Christopher Lasch © Wikipedia

La vraie démocratie est populiste

Christopher Lasch (1932-1994) est un intellectuel anticonformiste américain dont l’œuvre est une critique virulente de la modernité narcissique. Petit tour d’horizon à l’occasion de nouvelles rééditions.

Le mot français « populisme », après avoir qualifié les premiers courants socialistes de la Russie du XIXe siècle, puis une école littéraire française au XXe, connaît aujourd’hui un nouveau glissement sémantique. Péjoratif, le mot désigne désormais une opposition démagogique entre « le peuple » et son « élite ». En anglais, cependant, le mot peut recouvrir une tout autre acception : celle d’une tradition politique prestigieuse en faveur d’une démocratie « libre, égalitaire et décente », pour reprendre la formule de George Orwell, l’une de ses figures de proue.
Cette riche tradition anglo-saxonne, qui s’inspire aussi bien de la Common Law en Grande-Bretagne que des Pères fondateurs aux États-Unis, compte de nombreux disciples, et non des moindres (la liste ne se veut pas exhaustive) : Chesterton, Orwell outre-Manche et Christopher Lasch outre-Atlantique, dont les ouvrages et les travaux trouvent aujourd’hui un écho de plus en plus favorable dans les milieux conservateurs et socialistes « atypiques ». Notamment grâce à ses ambassadeurs en France, au premier rang desquels Jean-Claude Michéa, qui fait figure de précurseur, et feu Philippe Murray. Christopher Lasch (1932-1994), reste grâce à eux une figure intellectuelle de premier plan.
Cet historien, sociologue et « critique social », enseignant à l’Université de Rochester, s’est fait connaître par une œuvre aussi singulière qu’érudite. Ses travaux ont essentiellement porté sur l’évolution des modes de vie et de l’urbanisme, mais aussi sur la naissance des idéologies du Progrès et du Marché. Et en tant que sociologue, « son projet était de mettre en parallèle les transformations de la société avec celles du psychisme humain » (1).
S’agissant de ses premières « nourritures intellectuelles », ce fils d’intellectuels socialistes a d’abord été influencé par Marx, par l’école de Francfort et par Jacques Ellul. Mais aussi par le théologien américain Karl Niebuhr (2) et l’historien Richard Hofstadter (qu’il a eu comme professeur à Columbia et avec lequel il a finalement « rompu »).

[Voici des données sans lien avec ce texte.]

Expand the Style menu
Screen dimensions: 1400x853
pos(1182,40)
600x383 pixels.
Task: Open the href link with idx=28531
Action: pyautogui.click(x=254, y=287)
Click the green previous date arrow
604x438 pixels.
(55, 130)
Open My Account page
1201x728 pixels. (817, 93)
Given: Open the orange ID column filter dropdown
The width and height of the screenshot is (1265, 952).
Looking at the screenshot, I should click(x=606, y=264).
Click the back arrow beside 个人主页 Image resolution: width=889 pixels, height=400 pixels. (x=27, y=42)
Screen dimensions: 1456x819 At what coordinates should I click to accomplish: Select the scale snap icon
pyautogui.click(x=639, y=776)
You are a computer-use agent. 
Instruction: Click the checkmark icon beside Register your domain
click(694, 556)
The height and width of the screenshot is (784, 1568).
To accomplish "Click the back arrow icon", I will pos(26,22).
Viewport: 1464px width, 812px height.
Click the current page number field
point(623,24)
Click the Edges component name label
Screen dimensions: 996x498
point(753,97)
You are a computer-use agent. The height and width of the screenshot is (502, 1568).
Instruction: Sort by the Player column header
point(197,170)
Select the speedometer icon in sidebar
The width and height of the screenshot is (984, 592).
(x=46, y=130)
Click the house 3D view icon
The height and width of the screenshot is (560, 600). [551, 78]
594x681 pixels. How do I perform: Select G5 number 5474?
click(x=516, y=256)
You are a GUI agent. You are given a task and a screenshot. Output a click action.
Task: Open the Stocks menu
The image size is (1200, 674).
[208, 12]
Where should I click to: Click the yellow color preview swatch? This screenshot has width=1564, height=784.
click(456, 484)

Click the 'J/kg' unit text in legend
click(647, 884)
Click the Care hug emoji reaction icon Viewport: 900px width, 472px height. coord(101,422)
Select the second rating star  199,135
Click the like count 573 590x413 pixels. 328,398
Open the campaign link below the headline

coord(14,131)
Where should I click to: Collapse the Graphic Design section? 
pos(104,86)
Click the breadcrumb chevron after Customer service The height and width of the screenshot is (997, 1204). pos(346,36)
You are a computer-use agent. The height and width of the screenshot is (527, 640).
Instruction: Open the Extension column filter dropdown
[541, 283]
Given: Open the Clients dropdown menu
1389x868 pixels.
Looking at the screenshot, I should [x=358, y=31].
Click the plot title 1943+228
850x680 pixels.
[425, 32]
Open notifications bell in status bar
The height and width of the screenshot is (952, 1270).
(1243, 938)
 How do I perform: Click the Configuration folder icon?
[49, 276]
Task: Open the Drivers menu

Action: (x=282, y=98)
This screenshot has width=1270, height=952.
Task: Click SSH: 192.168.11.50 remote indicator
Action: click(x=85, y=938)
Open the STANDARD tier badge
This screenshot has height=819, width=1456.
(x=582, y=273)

Lasch, premier de cordée des Gilets jaunes ?
Les analyses de Lasch bénéficient aujourd’hui d’une troublante actualité, aux États-Unis com­me en France. Prenons par exemple le combat apparemment paradoxal mené par les Gilets jaunes en faveur d’un retrait de l’administration et d’une sauvegarde de la qualité des services publics. Il a beaucoup été évoqué à leur propos de « la fin des classes moyennes » et de « la fracture sociale » entre la France des métropoles et la « France périphérique » (Christophe Guilluy), deux phénomènes qui sont cause et conséquence d’un affaiblissement de notre démocratie.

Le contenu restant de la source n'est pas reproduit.